Free and open source headless daemon for LiveReload. Nothing more. Works with every build tool out there.

Installation

[sudo] npm install -g yalr

Usage

yalr [options]

The yalr command will start a LiveReload Protocol v7 compatible Web Socket server listening on a port 35729 while watching all the files for modifications in the current working directory and its subdirectories. File/directory deletions and additions are considered as modifications too. Just add this script tag to your app:

<script>document.write('<script src="http://'
+ (location.host || 'localhost').split(':')[0]
+ ':35729/livereload.js"></'
+ 'script>')</script>

or use the LiveReload Chrome, Firefox or Safari extension and you're good to go!

Now your web pages will be automatically reloaded every time when a change is detected in the watch path.

The watch path and various other options can be passed to the yalr command via command line switches (use --help to list them).

yalr.js

Another method to configure YALR is via an yalr.js file which is read from the current working directory or from a path specified with --configFile.

The yalr.js is a node.js module exposing a single object:

module.exports = {

  // Watch files only in the public directory
  path: "public",

  // Reload page only when html, css or js file changes
  match: [
    "*.html",
    "*.css",
    "*.js"
  ]

};

You can use both methods simultaneously. Command line switches will override the options defined in the yalr.js file.

node.js API

YALR can be really easily be embedded in node.js applications.

Simplest use case:

require("yalr")();

This is effectly same as executing the yalr command without options.

It can have options too:

require("yalr")({
  path: "public"
});

It will also read the yalr.js. Options in the yalr.js will take precedence over the options given using the API. Which makes it perfect for developer specific config. Just put it to .gitignore.

The yalr module function returns an object with the current options and a tag attribute which contains a string of the script tag. This can be used to make more tight integrations to various node.js web frameworks.

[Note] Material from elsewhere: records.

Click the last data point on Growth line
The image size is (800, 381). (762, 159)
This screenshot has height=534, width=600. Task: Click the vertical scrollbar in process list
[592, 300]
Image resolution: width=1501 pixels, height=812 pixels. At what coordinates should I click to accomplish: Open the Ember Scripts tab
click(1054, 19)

The example directory contains an example using the Express framework.

Options

Options for the yalr.js file, node.js API and the command line.

port

Port to listen to.

Default: 35729

path

Path to watch.

From the command line this can be defined multiple times and and from the yalr.js it can be also an array.

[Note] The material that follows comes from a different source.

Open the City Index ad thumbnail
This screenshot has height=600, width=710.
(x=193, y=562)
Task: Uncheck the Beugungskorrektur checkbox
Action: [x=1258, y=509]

Default: (The current working directory)

match

Match only certain files.

Glob string or JavaScript RegExp object. The glob string will be matched against the the basename and the RegExp object will be matched against the full file path. Regexp format is not avaible from the command line.

From the command line this can be defined multiple times and and from the yalr.js it can be also an array.

Default: (anything)

ignore

Like match, but for ignoring files.

Default: (nothing)

debounce

Debounce time in milliseconds before actually sending the reload.

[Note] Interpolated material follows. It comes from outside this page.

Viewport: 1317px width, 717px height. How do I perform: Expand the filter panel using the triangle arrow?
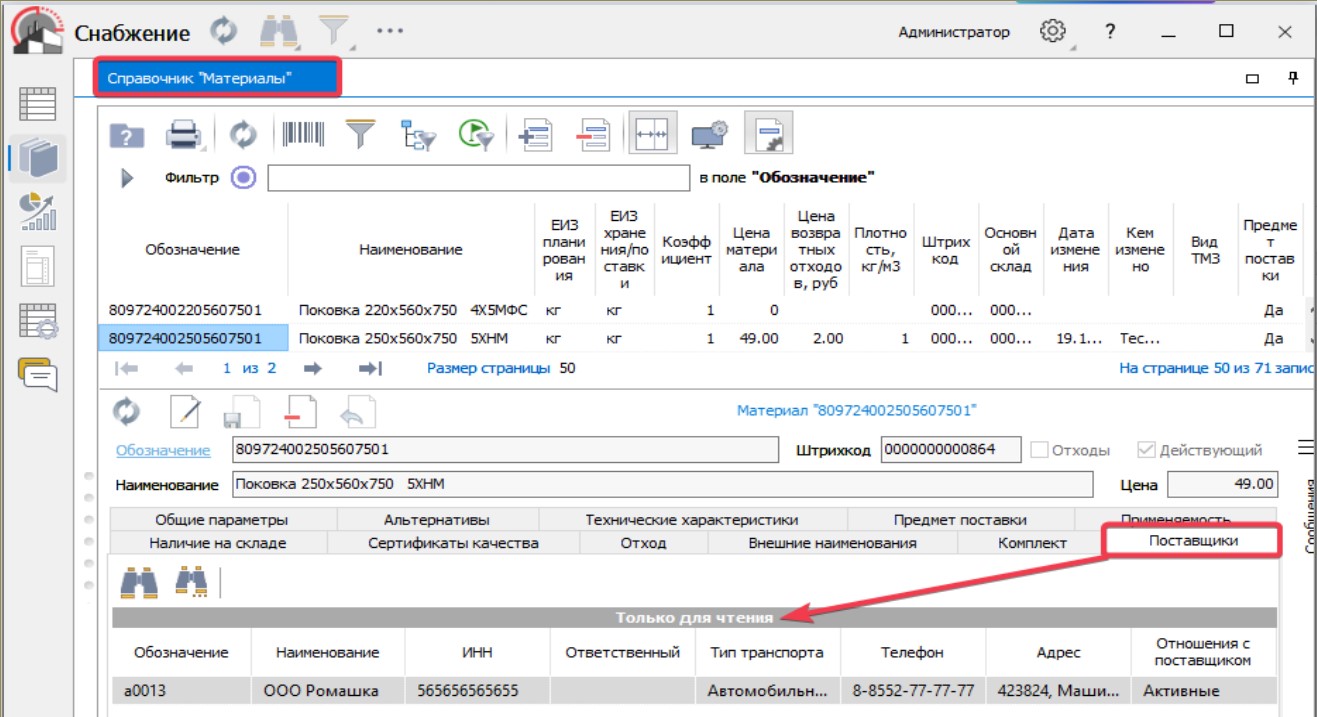[x=127, y=178]
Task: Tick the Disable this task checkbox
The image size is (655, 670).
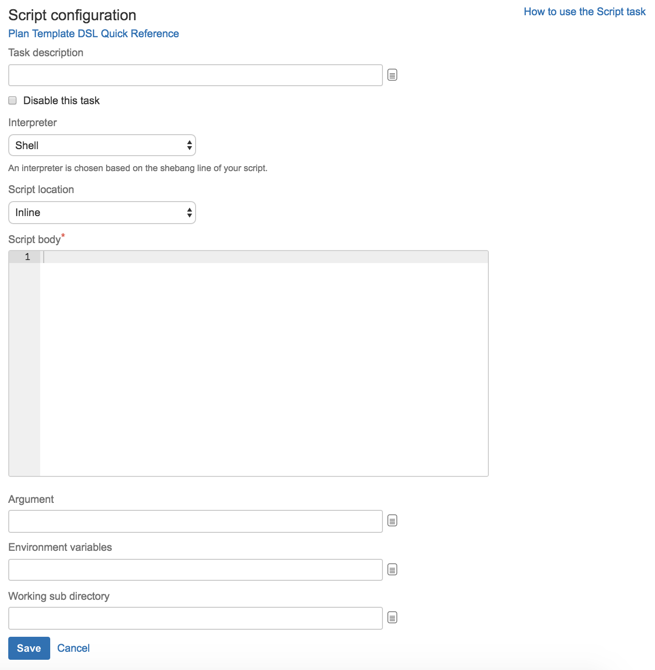Action: pos(12,100)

In some cases, such as static site generators, you might have multiple change events coming in for long periods of time. This option makes YALR to wait until the events stop arriving before sending the reload request.

Default: 0

sleepAfter

Sleep milliseconds after a reload.

In some cases a reload can cause other files to be generated which can lead in the worst case to an infinite reload loop. Setting this to 1000 will prevent that effectively.

Default: 0

verbose

Print more debugging stuff.

Default: false

quiet

Be totally silent.

Default: false

configFile

Custom path for the yalr.js file.

Not avaible in the yalr.js :)

Default: (The current working directory)

disable

Start YALR as disabled.

Useful for temporally disabling the embedded YALR server from the yalr.js file.

Default: false

disableLiveCSS

Disable smart live CSS reloads.

Default: false

beforeUpdate

Execute CLI command or Javascript function with callback before update.

Very useful for running SASS or CoffeeScript compilers.

Thanks

Thanks to original LiveReload project! If you're on OS X consider purchasing it since It will also help this project too because this uses the MIT licenced livereload.js component of LiveReload 2.